[Start of EXTRACT PROVIDED]

46. I have already mentioned the defence set up by the appellant. In support of this defence, the appellant had examined Shriram (DW 5), who was Up-sarpanch of Tunga Panchayat at the time of trap and Gandalal (DW 11), who was Sarpanch of adjoining Panchayat Anantpura at that time. The presence of these witnesses is admitted by the complainant and other witnesses. Shriram & Gainda have completely supported the defence of the appellant. In order to prove that the penalty of Rs. 100/- was out standing against Gokul, father of complainant and that Gokul Chand had said that Sitaram has to pay this amount, the appellant has proved Ex D 4 the order by which penalty of Rs. 100/- was imposed on father of complainant and has further produced Ex D 11 demand notice of penalty and Ex D 12 the list of persons against whom penalty was outstanding and also Ex D 13 a report submitted on 3-1-77 by the appellant to Tehsildar saying that Gokul Chand has refused to accept service of demand notice and has said that the house in question has come to the share of his son Sitaram and he will ask Sita Ram in this regard. The appellant had also produced Radhamohan (DW 8) who had come to Jaipur along with father of complainant on 12-1-1977 and had met Sitaram for the purchase of a plot of the Khasra No. 456. At that time Gokul Chand had fold Sitaram to pay Rs. 100/- due on account of penalty. Phool Chand (DW 2) has also said that on 10-1-77 (a day before the trap) the complainant had said that his father had coins to Jaipur and he would deposit the penalty. The complainant in his cross-examination has also admitted that penalty was imposed regarding his house.
47. The statement of defence witnesses who were admittedly present and the statements of complainant and his witnesses in cross examination amply proves the defence of appellant that Rs. 25/- were put force fully by complainant in the pocket of appellant as part payment of penalty which the accused declined to accept and after the thrusting of Rs. 25/- the complainant and Shiv Kumar and Ramesh Chandra caught hold the hands of the appellant and did not allow the appellant to take out the currency notes from his pocket and took the appellant outside with his hands tied-up and immediately the constables came and caught the appellant and as such the appellant had no opportunity of returning the currency notes back to complainant.

[End of EXTRACT PROVIDED]
[Start of DATA EXTRACT]

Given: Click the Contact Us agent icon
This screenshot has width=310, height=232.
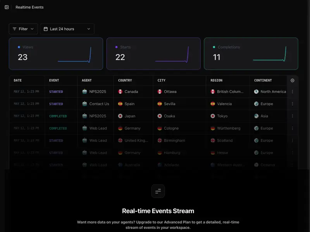Looking at the screenshot, I should pos(84,104).
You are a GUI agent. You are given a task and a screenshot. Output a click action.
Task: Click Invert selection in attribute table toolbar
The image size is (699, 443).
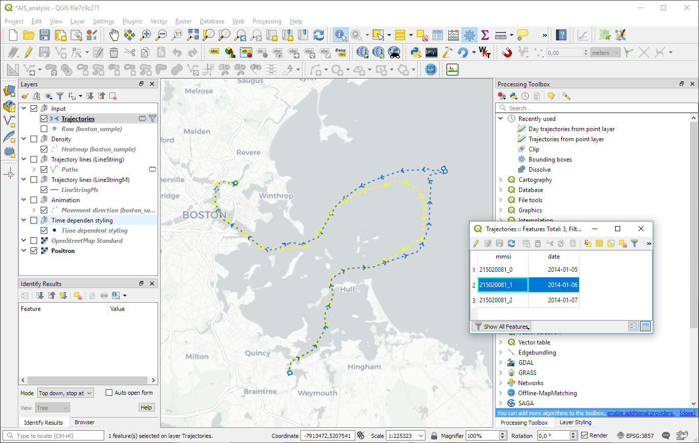(611, 244)
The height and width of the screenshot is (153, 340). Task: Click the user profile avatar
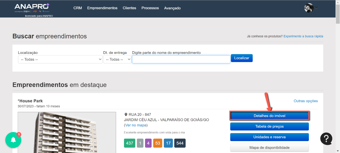309,8
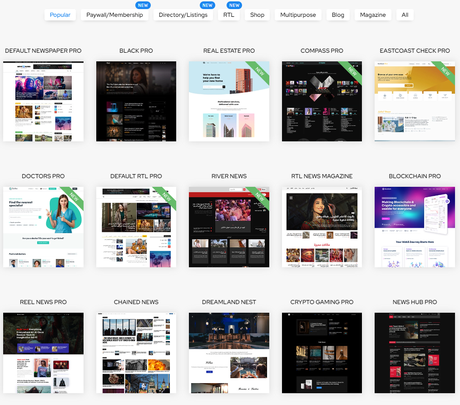
Task: Preview the Black Pro demo thumbnail
Action: [x=136, y=101]
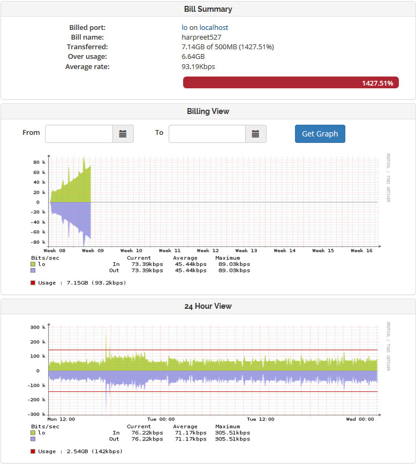
Task: Click red Usage 7.15GB legend swatch
Action: (33, 283)
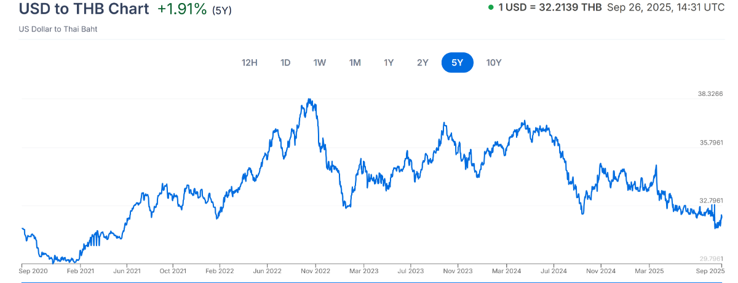Click the US Dollar to Thai Baht subtitle

click(58, 29)
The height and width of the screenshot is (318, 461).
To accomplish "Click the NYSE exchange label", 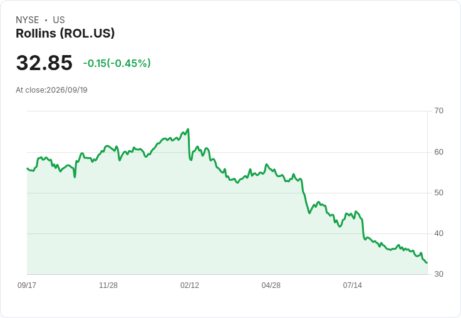I will (27, 20).
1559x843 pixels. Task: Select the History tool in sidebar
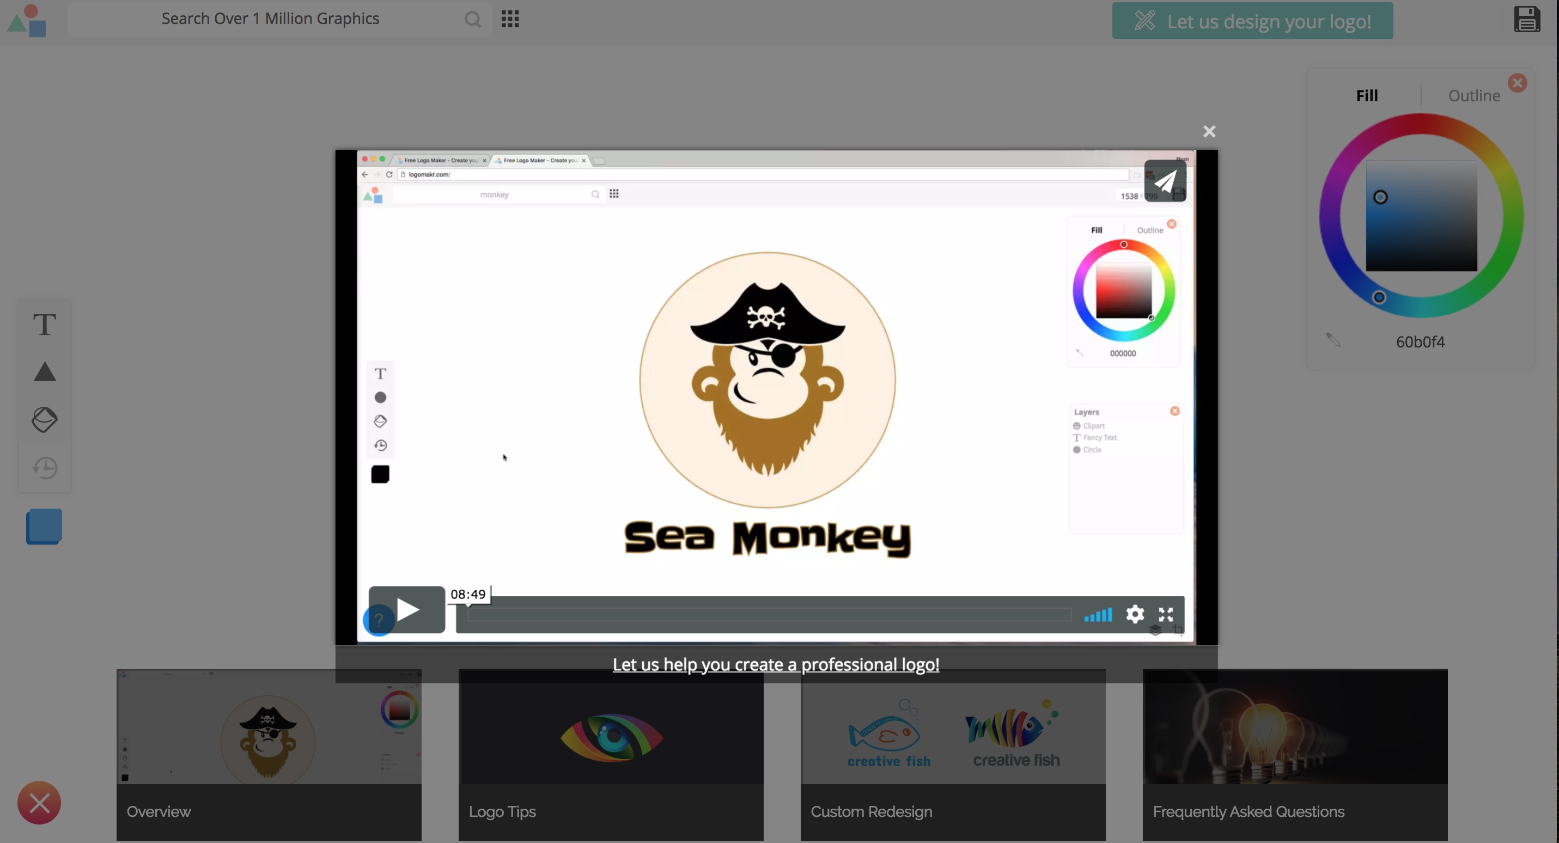click(44, 466)
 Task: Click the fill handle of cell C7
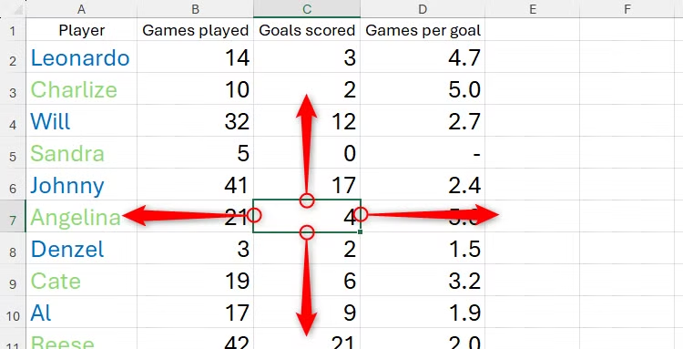360,232

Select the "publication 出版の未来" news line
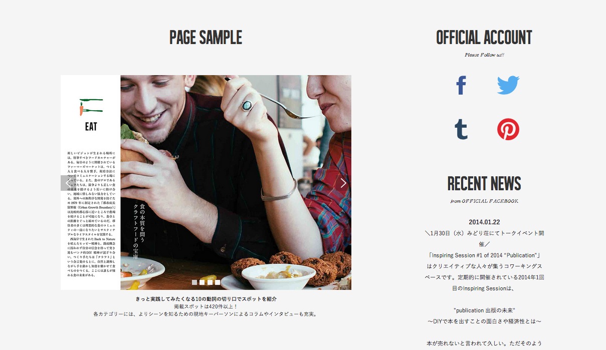click(x=484, y=310)
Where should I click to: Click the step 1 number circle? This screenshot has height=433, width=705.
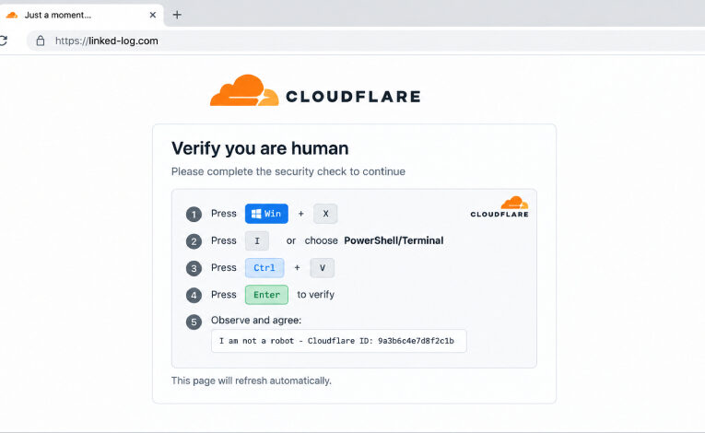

[End of DATA EXTRACT]

:: TASKS TO PERFORM ::
a – Duplicate the stretch of the judgment excerpt from "47. The statement" through "back to complainant.".
b – Which exhibits does the appellant produce in the judgment excerpt, and what does the excerpt say each one is?

:: FULL SOLUTIONS ::
a –
47. The statement of defence witnesses who were admittedly present and the statements of complainant and his witnesses in cross examination amply proves the defence of appellant that Rs. 25/- were put force fully by complainant in the pocket of appellant as part payment of penalty which the accused declined to accept and after the thrusting of Rs. 25/- the complainant and Shiv Kumar and Ramesh Chandra caught hold the hands of the appellant and did not allow the appellant to take out the currency notes from his pocket and took the appellant outside with his hands tied-up and immediately the constables came and caught the appellant and as such the appellant had no opportunity of returning the currency notes back to complainant.

b –
- Ex D 4: the order by which the penalty of Rs. 100/- was imposed on the complainant's father
- Ex D 11: the demand notice of the penalty
- Ex D 12: the list of persons against whom the penalty was outstanding
- Ex D 13: a report the appellant submitted to the Tehsildar on 3-1-77, saying that Gokul Chand refused to accept service of the demand notice and said the house had come to the share of his son Sitaram